● REQUIRED ACTION:
Each line from the one containing "This screenshot has width=814, height=442." through the final line below must be reproduced exactly, and no others.

+---+

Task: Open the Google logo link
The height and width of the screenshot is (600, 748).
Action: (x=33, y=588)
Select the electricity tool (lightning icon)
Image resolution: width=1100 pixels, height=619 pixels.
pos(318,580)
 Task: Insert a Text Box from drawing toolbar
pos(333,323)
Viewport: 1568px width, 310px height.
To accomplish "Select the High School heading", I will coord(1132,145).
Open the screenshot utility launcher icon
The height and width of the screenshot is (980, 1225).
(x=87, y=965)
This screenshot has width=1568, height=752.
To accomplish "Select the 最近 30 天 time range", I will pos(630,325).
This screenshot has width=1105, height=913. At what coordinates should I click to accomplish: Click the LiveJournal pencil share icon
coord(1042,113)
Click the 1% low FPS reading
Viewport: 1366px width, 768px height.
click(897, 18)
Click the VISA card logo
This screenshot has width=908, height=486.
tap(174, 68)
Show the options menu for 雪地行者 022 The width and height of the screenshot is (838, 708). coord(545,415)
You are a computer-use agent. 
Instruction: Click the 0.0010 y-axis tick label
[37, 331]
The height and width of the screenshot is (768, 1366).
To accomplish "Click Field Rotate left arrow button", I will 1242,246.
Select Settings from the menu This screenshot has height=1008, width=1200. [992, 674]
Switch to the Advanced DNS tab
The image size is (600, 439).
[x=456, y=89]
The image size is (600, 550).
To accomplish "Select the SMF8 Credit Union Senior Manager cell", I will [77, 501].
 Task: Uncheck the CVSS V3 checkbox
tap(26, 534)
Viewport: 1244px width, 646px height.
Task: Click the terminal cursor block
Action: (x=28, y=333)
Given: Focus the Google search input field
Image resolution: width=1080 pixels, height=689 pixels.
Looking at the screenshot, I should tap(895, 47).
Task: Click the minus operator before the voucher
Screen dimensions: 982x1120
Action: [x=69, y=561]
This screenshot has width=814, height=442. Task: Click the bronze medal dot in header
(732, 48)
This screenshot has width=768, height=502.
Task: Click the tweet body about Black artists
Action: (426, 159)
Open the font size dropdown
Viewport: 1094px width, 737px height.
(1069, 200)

+---+

● TASK RESPONSE:
This screenshot has width=814, height=442. Task: Click the bronze medal dot in header
(732, 48)
This screenshot has width=768, height=502.
Task: Click the tweet body about Black artists
Action: (426, 159)
Open the font size dropdown
Viewport: 1094px width, 737px height.
(1069, 200)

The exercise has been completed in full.